When the draft of the human genome sequence was published in 2001, David Baltimore wrote the following in an accompanying commentary [2]: "Gene-regulatory sequences are now there for all to see, but initial attempts to find them were also disappointing. This is where the genomic sequences of other species - in which the regulatory sequences, but not the functionally insignificant DNA, are likely to be much the same - will open up a cornucopia". This is the basis of the method of 'phylogenetic footprinting'. The idea is that important regulatory modules are under selective pressure during evolution and that comparing two (or more) genomes will identify the conserved sequences that are most likely to be biologically relevant [3]. "Having multiple orthologous genes available provides a tremendous amount of information about what the most important features of the sequences are. It is the most valuable of 'sequence only' data," says computational biologist Gary Stormo (Washington University School of Medicine, St Louis, USA). Guigó adds "in fact, we can say that without the genomes of other species, it will be impossible to fully understand the human genome."

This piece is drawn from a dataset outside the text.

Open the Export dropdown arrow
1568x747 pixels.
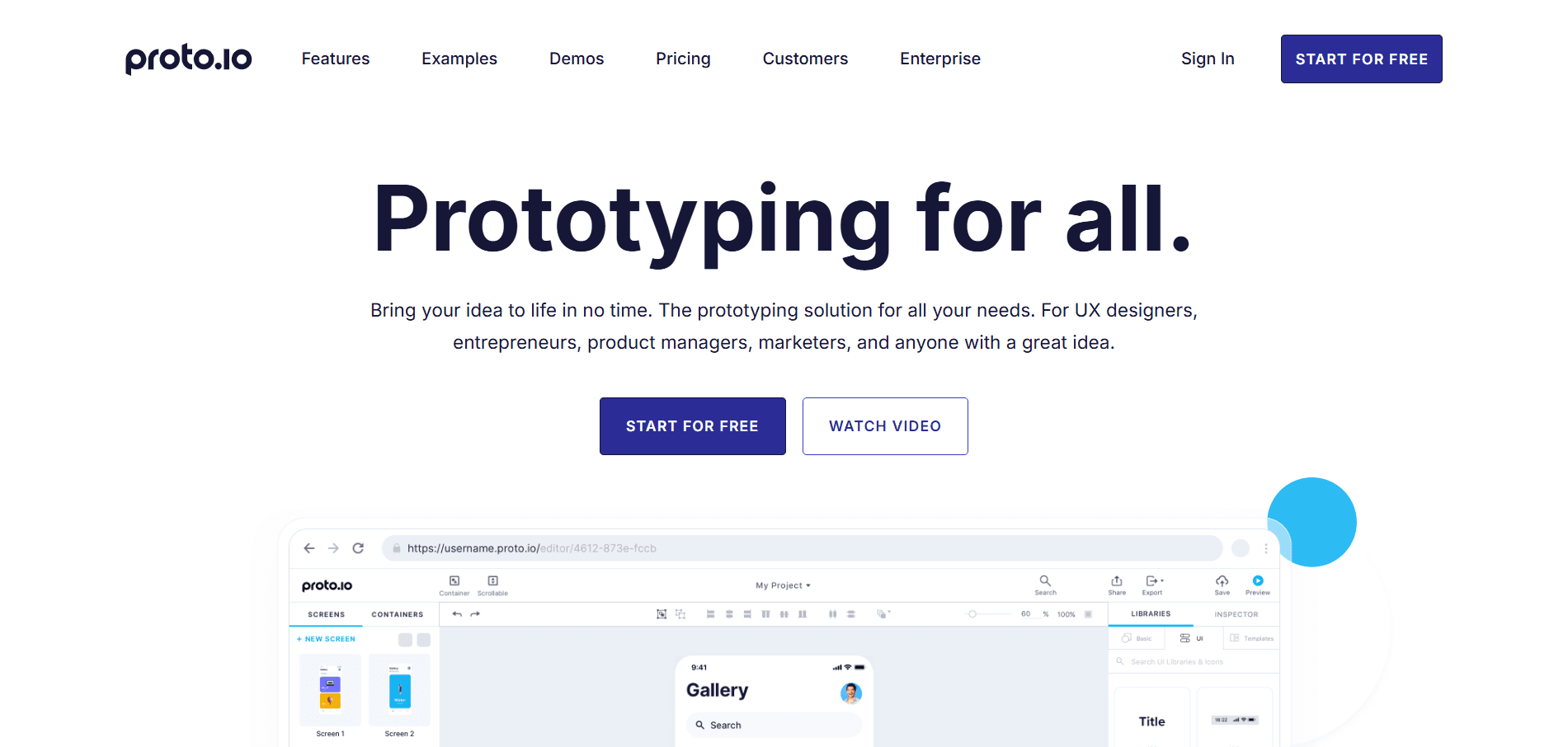tap(1162, 580)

Having assembled the JASPAR database, the second feature of the Wasserman team's approach was to create tools for aligning long stretches of genomic DNA. "The alignment algorithm by Luis Mendoza (originally called DPB and now re-engineered and named ORCA) is part of a bioinformatics system termed OrthoSeq that is undergoing final revisions," says Wasserman. Phylogenetic footprinting approaches have proved powerful in previous studies of particular genomic loci but have rarely been applied on a genome-wide scale [4-7].

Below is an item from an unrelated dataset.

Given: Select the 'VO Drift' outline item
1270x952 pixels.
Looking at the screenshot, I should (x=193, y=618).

The final challenge was to combine the genome-alignment tools with the PWMs to create a system that was easy to use. "The third component, the computer methods, were the focus of a project by Boris Lenhard to create a suite of computer programming resources for researchers engaged in the study of regulatory sequences. This system, the TFBS Perl module, has been available for about a year and is already being broadly used in the field," says Wasserman.

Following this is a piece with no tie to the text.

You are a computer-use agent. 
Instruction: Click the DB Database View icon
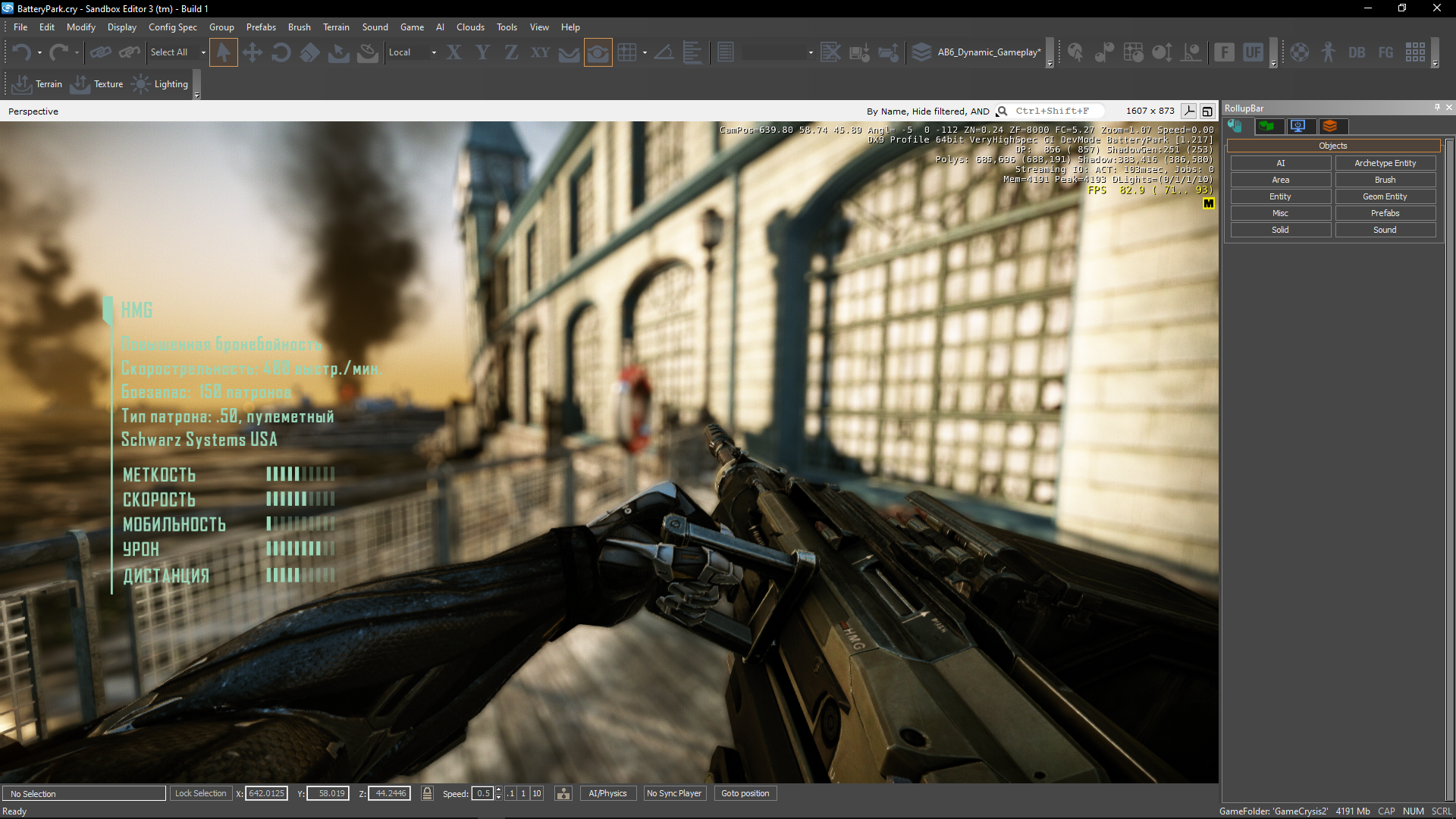pos(1357,52)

When these three elements were combined, ConSite was born [8]. The authors are eager for their tools to be widely used and have done their best to make them accessible and user-friendly. "This collection is a resource for the global bioinformatics community," says Wasserman. "As opposed to commercial databases of transcription-factor information, we make our data available without restriction to academic research groups. Consistent with the philosophy of Journal of Biology and the Public Library of Science [9], we believe in open data access.